Folha - O seqüestro relâmpago, pelo fato de a vítima ficar menos tempo no poder dos criminosos, causa uma trauma menor?
Ferreira-Santos -
Não. É tão grande quanto.

Folha - Por quê?
Ferreira-Santos -
O seqüestro relâmpago é muito intenso, concentrado em um curto espaço de tempo. A vítima vive momentos sob intenso bombardeio psicológico. "Vou te matar, vou te cortar um pedaço, vou te estuprar."

Folha - E o que ocorre no seqüestro tradicional?
Ferreira-Santos -
Existem momentos de tensão, mas intercalados com outros de relaxamento.

Folha - Para a polícia, o homem é maioria entre as vítimas.
Ferreira-Santos -
Mas na nossa casuística, não. Nos seqüestros relâmpagos, o perfil é mulher, jovem, saindo ou chegando na ginástica. No crime com cativeiro, a maioria é homem, com um grau financeiro um pouco melhor.

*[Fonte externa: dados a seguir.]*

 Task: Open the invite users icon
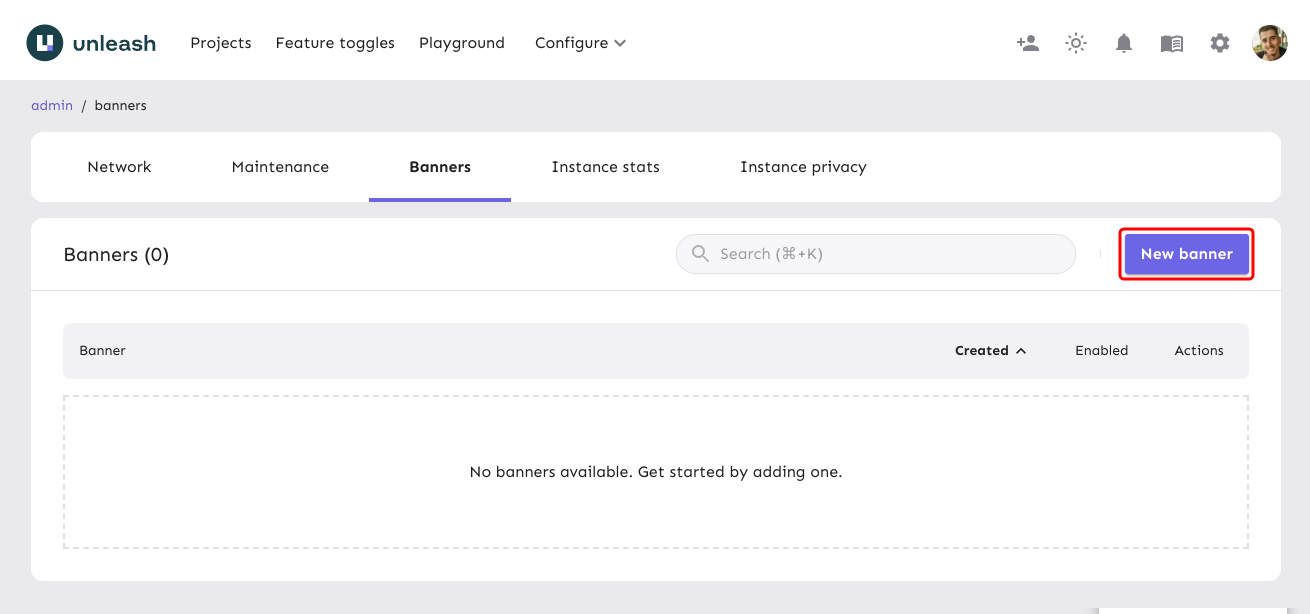[x=1028, y=43]
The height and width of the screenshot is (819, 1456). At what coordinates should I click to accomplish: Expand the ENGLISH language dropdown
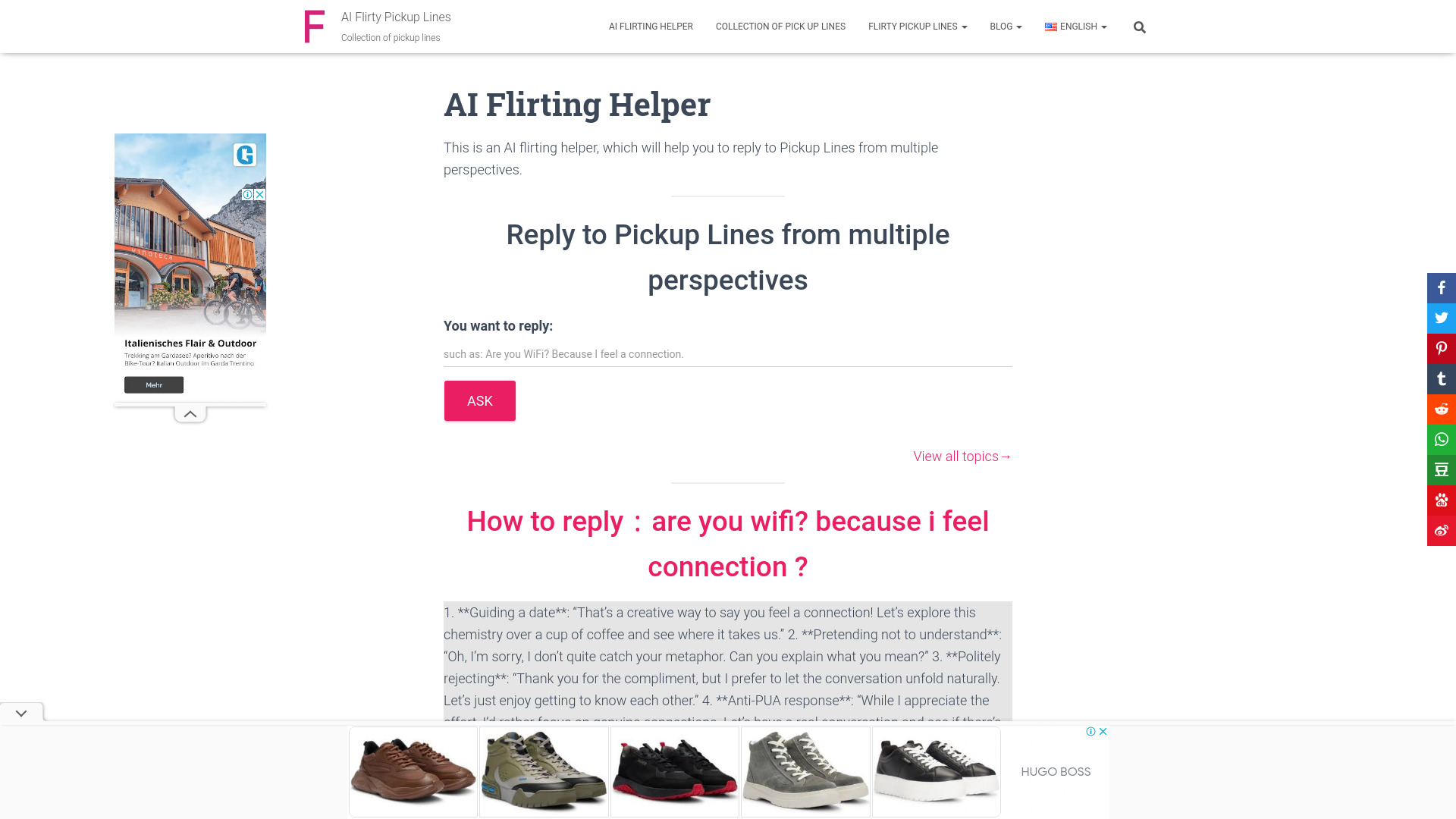click(x=1075, y=27)
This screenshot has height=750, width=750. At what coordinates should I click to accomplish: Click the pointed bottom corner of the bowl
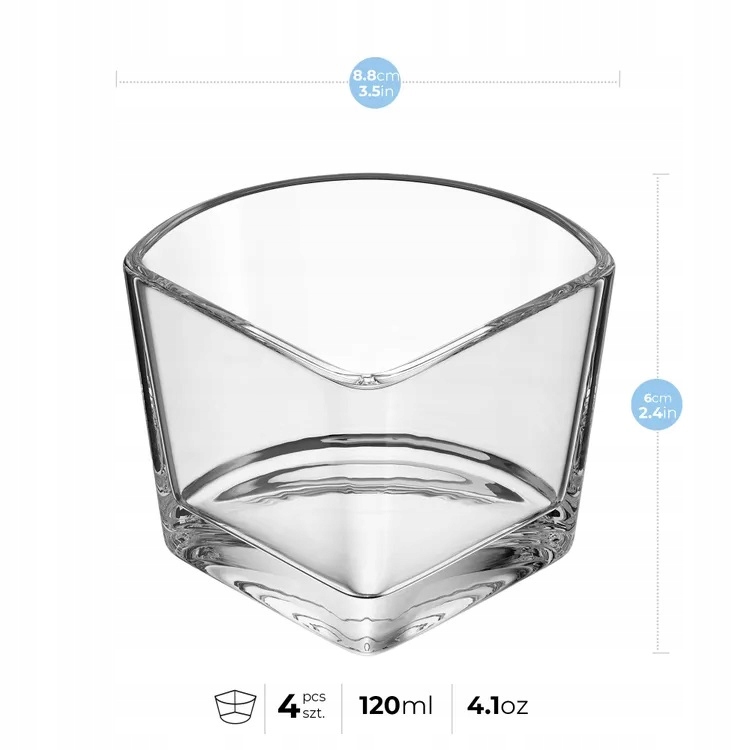(x=367, y=643)
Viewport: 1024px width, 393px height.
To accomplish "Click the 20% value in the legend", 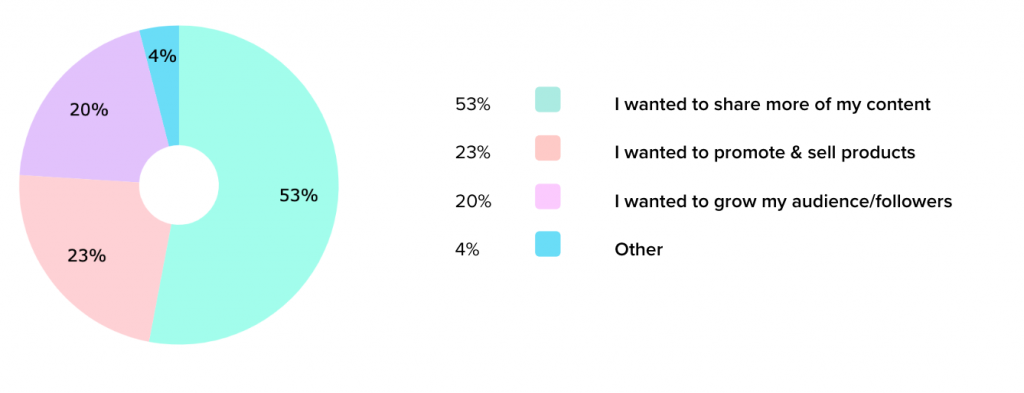I will point(473,202).
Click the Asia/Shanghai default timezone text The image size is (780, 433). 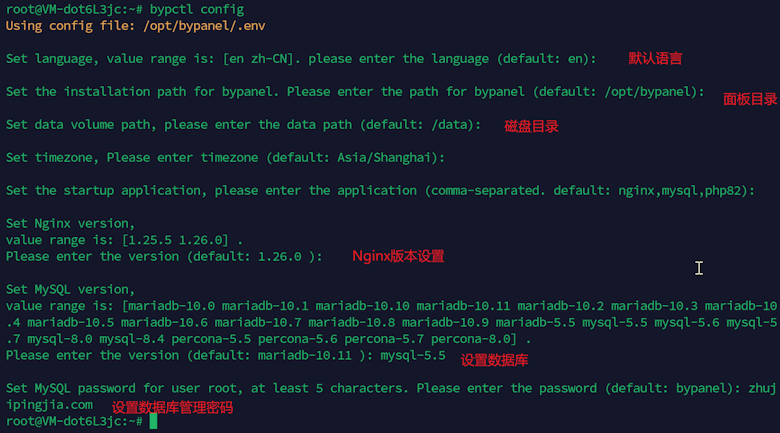(x=384, y=158)
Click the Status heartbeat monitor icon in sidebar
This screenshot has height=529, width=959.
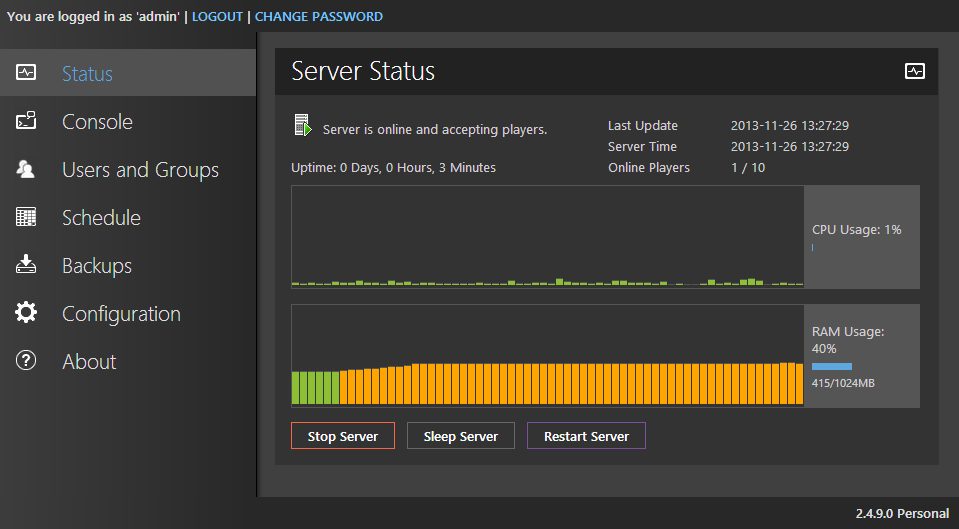(x=26, y=73)
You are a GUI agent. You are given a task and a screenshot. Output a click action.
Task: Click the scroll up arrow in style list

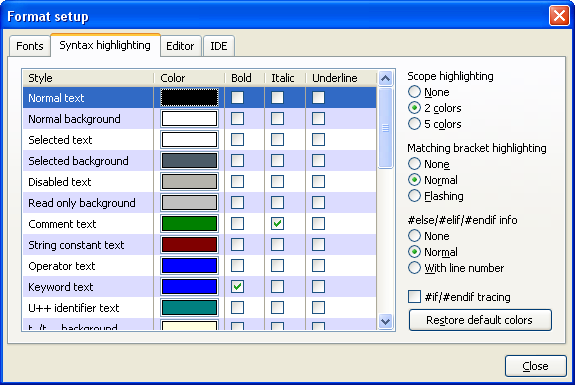[x=385, y=78]
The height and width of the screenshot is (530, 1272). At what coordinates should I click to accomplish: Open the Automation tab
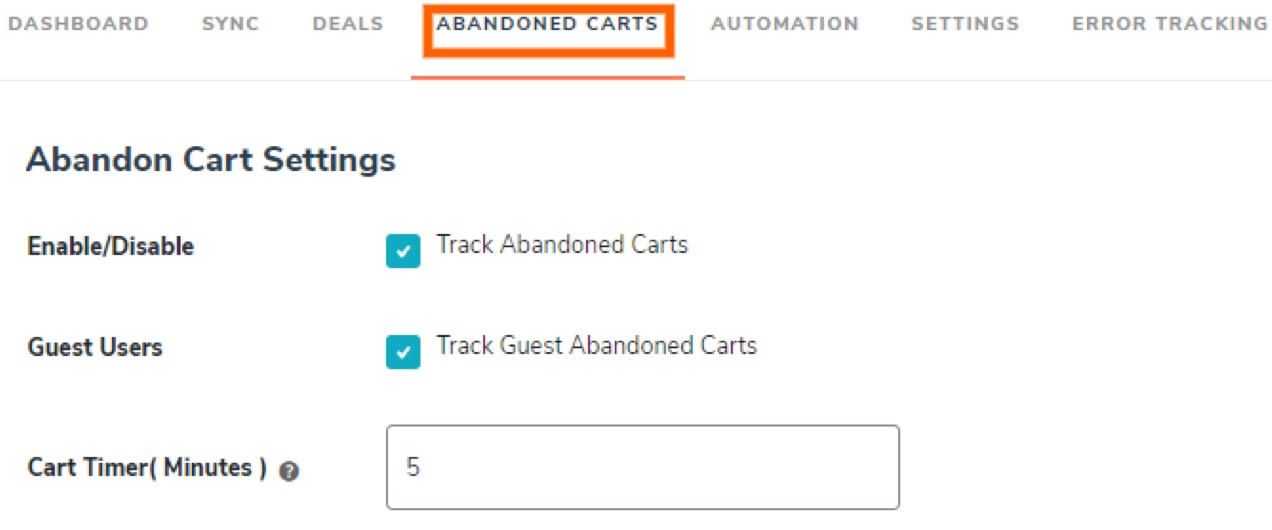[785, 24]
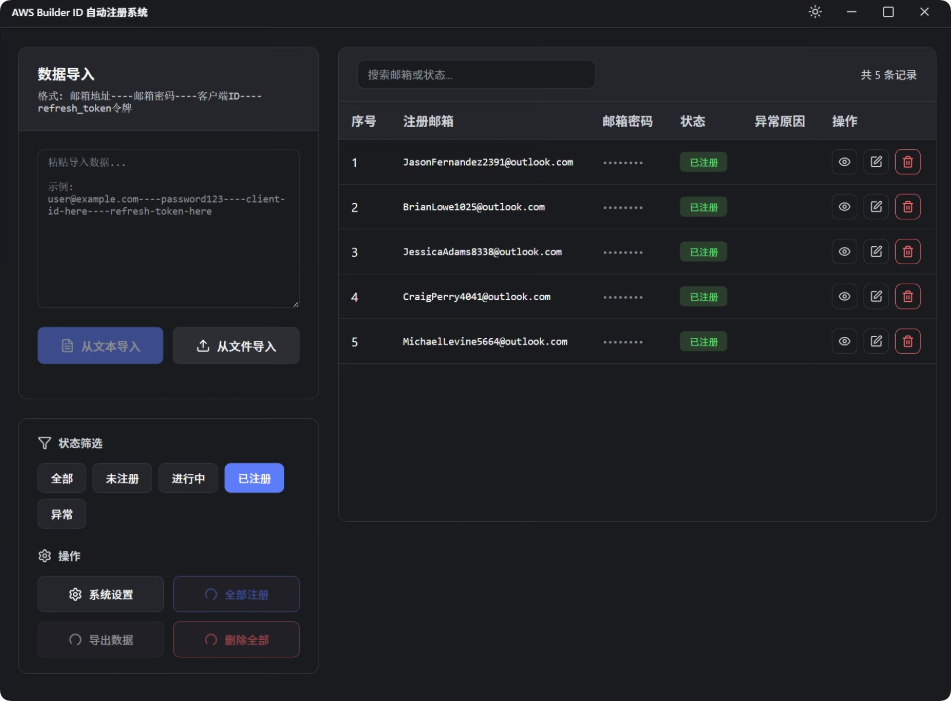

Folha - Mulheres e homens reagem de modo diferente?
Ferreira-Santos -
Pela minha experiência, não dá para dizer. O medo é igual, a coragem é igual. Depende da personalidade. Esse tipo de agressividade é, inclusive, até mais grave para o homem. O homem se sente totalmente impotente. O que ele pode fazer com um cara com um revólver na orelha dele? Com o revólver no ânus dele? Isso acaba com a pessoa.

Folha - O senhor admite a possibilidade de essa vítima ter de carregar esse medo por muito tempo?
Ferreira-Santos -
Um longo tempo. À medida que houver uma estabilização social [com diminuição desse tipo de crime], o medo vai diminuindo. Mas, enquanto isso não ocorrer, ela vai permanecer vítima de si mesma.

Folha - E como é esse medo?
Ferreira-Santos -
É maior do que o nosso. No farol, eu também fico olhando. Mas eles ficam olhando de uma forma meio paranóica.

Folha - A cura não pode ocorrer sem o fator social?
Ferreira-Santos -
Sem o fator social, eu não acredito. Porque a ameaça continua. É enxugar a pessoa que está na chuva.